◆ WHAT THE TASK ASKS: Return all the lines below in which the string "debug" appears.

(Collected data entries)

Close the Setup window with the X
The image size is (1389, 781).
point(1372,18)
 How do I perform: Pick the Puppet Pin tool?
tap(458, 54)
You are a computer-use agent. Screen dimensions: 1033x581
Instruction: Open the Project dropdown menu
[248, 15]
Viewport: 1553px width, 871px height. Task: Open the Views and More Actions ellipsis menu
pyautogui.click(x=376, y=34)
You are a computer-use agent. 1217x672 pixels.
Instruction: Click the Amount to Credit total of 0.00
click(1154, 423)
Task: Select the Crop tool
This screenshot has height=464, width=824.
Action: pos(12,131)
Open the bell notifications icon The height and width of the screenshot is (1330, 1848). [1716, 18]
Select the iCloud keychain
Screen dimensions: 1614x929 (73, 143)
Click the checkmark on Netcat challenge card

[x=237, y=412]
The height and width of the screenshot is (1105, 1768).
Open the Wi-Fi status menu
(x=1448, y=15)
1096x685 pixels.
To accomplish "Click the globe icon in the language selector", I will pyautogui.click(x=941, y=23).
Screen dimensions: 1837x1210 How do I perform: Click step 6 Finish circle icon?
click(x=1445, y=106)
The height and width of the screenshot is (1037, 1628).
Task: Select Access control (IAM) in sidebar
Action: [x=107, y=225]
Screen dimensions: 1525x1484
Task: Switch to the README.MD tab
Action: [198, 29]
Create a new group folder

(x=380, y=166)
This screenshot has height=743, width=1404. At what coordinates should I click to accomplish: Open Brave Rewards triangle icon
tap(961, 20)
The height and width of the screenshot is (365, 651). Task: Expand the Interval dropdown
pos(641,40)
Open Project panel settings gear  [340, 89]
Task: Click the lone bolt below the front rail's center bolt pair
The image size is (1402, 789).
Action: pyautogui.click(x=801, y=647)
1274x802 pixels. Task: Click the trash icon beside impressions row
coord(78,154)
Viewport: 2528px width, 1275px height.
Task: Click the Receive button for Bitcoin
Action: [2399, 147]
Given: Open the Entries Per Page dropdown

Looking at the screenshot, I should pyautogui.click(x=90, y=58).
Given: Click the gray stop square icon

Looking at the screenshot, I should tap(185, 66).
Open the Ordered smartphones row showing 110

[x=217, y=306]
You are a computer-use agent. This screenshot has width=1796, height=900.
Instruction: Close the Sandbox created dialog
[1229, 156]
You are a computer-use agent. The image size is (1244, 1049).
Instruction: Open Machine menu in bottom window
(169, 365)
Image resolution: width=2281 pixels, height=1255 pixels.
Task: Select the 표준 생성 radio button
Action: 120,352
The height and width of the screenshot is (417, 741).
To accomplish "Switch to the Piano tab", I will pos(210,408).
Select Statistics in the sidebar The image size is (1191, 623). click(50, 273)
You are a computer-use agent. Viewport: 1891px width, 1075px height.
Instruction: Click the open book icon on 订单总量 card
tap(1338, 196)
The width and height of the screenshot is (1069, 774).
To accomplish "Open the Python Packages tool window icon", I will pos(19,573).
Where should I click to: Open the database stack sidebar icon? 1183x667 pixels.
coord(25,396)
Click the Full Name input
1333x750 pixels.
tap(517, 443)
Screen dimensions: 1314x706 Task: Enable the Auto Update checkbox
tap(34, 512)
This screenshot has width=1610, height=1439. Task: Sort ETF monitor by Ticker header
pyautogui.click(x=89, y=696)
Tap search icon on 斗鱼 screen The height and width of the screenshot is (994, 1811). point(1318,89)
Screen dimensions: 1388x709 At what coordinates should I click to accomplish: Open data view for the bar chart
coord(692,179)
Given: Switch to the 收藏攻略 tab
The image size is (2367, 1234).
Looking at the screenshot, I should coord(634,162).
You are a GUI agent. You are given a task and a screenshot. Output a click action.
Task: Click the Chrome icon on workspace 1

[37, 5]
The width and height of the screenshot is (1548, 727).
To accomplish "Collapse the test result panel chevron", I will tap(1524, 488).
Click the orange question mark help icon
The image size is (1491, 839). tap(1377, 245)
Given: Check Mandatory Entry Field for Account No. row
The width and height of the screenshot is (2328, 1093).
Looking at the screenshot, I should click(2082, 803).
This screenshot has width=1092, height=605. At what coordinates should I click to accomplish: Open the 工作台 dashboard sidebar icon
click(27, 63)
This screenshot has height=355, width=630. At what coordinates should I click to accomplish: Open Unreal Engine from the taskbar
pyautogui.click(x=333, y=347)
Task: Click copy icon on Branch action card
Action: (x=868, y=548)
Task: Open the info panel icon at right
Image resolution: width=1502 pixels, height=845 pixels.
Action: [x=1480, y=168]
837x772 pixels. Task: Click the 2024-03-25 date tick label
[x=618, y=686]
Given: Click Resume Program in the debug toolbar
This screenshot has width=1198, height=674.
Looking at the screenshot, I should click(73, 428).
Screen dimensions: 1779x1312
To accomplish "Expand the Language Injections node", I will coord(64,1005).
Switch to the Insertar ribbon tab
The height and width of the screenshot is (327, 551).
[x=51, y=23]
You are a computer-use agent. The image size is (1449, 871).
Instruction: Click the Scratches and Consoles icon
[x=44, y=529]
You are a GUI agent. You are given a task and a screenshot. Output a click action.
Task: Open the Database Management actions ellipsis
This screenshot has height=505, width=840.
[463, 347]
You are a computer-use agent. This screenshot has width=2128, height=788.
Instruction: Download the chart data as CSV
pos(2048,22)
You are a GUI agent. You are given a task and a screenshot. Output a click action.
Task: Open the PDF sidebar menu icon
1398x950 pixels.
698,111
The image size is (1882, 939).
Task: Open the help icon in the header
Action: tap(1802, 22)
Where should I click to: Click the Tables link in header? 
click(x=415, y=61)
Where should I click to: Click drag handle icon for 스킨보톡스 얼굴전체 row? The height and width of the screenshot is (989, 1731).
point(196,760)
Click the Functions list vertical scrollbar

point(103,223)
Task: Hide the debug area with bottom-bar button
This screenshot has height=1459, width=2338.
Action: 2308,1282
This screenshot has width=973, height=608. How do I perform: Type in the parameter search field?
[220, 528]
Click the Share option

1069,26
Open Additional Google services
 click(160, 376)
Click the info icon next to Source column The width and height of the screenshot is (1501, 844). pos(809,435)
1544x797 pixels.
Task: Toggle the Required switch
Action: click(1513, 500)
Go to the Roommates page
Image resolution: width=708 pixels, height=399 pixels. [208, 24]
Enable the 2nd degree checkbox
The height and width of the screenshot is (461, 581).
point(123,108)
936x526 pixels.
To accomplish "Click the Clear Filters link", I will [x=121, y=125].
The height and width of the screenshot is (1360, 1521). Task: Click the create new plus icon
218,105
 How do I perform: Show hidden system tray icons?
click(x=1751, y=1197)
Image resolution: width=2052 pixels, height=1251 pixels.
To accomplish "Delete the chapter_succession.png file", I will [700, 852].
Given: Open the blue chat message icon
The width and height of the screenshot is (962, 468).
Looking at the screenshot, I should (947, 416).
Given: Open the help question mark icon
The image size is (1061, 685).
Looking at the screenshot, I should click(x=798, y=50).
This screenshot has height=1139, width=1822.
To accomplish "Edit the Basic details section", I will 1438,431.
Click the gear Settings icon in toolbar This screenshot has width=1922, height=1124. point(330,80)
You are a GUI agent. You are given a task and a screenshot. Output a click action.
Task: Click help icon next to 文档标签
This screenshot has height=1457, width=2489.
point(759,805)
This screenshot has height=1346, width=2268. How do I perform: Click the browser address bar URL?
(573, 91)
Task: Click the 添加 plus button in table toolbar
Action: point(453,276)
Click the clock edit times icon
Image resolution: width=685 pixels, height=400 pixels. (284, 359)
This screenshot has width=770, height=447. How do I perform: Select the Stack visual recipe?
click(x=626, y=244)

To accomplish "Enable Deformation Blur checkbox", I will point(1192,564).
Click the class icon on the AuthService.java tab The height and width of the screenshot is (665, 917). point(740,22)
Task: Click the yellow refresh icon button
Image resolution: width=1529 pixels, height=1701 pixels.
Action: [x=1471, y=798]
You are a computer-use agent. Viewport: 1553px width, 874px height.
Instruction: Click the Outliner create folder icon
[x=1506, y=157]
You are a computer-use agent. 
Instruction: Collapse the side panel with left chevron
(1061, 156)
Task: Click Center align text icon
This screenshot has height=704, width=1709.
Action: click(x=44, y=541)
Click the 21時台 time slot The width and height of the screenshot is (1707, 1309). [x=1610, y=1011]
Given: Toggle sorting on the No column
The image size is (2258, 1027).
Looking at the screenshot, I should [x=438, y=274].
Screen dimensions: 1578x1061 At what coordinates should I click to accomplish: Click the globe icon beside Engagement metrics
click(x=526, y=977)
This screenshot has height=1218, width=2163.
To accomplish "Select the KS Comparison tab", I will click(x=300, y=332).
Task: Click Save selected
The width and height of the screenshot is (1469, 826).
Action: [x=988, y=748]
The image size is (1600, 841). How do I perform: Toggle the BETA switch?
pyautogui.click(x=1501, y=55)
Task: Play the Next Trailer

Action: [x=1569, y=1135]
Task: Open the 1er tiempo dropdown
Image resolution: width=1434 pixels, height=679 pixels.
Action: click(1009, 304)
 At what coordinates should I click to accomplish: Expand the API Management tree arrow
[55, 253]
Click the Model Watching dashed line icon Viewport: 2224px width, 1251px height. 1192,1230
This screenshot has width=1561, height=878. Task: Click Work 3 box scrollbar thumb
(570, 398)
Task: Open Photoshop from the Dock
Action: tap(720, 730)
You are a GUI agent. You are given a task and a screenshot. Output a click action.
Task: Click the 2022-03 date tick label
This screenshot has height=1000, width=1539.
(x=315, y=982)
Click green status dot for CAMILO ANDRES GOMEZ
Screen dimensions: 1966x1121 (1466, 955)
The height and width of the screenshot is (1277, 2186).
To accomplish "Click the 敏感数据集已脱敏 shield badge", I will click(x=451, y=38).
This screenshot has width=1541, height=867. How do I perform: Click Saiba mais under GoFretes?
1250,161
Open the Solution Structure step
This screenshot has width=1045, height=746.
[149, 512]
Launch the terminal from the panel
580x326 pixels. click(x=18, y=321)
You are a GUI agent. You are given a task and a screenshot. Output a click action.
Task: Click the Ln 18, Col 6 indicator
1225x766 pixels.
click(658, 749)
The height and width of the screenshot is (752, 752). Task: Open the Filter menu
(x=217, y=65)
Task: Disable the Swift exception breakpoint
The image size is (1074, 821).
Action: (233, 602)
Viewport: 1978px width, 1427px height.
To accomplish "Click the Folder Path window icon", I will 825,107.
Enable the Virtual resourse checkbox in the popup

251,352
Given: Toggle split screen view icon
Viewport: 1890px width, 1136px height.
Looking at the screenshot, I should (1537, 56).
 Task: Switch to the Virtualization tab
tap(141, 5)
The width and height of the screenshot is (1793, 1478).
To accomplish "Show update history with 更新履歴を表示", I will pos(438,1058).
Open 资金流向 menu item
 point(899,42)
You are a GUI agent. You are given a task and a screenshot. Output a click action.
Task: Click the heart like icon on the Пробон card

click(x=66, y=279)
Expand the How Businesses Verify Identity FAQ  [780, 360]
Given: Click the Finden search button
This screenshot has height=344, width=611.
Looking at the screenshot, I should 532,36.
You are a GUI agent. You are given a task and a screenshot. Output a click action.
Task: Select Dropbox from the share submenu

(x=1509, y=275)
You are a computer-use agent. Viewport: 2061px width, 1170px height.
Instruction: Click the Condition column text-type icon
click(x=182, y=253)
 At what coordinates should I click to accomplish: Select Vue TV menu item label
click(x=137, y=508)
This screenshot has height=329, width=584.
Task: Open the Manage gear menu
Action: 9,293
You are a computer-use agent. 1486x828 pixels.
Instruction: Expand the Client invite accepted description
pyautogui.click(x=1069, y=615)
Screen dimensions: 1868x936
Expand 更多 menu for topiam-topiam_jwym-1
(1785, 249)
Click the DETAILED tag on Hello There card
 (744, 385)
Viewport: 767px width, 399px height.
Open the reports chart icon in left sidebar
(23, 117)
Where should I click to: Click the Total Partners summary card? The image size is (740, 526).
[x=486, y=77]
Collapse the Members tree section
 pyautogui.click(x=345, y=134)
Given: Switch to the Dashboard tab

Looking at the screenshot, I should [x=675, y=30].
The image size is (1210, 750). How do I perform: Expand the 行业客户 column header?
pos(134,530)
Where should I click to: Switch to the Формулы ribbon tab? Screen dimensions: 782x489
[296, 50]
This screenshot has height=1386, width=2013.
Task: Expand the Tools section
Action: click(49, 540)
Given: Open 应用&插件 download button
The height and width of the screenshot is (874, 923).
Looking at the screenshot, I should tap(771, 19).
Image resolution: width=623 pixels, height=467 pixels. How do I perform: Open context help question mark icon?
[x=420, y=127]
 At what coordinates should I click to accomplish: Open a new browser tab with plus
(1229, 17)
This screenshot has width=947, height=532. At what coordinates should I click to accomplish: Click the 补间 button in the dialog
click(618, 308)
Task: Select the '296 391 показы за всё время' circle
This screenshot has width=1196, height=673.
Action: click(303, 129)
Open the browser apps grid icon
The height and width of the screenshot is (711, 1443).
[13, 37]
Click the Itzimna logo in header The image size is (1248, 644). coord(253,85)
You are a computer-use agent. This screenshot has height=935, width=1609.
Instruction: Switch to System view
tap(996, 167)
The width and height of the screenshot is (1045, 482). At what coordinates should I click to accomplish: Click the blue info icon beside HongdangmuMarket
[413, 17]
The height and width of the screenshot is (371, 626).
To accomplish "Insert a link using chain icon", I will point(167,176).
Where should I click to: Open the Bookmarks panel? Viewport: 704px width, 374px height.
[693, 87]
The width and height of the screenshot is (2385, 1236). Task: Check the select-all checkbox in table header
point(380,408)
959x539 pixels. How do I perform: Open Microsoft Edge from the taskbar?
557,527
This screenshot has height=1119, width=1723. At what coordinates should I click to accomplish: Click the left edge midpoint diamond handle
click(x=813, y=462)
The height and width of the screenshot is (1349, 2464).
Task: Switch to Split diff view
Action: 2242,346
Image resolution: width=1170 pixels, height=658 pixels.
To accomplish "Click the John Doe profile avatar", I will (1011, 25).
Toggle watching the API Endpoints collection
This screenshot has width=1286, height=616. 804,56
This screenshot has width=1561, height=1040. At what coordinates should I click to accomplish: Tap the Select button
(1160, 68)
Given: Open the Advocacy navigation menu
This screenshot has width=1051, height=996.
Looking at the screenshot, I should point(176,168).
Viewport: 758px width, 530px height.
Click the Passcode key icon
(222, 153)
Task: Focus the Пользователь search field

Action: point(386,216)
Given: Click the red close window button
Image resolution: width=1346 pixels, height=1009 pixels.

◆ ANSWER FOR THIS EXERCISE:
Given: Click Resume Program in the debug toolbar
Task: Hide the debug area with bottom-bar button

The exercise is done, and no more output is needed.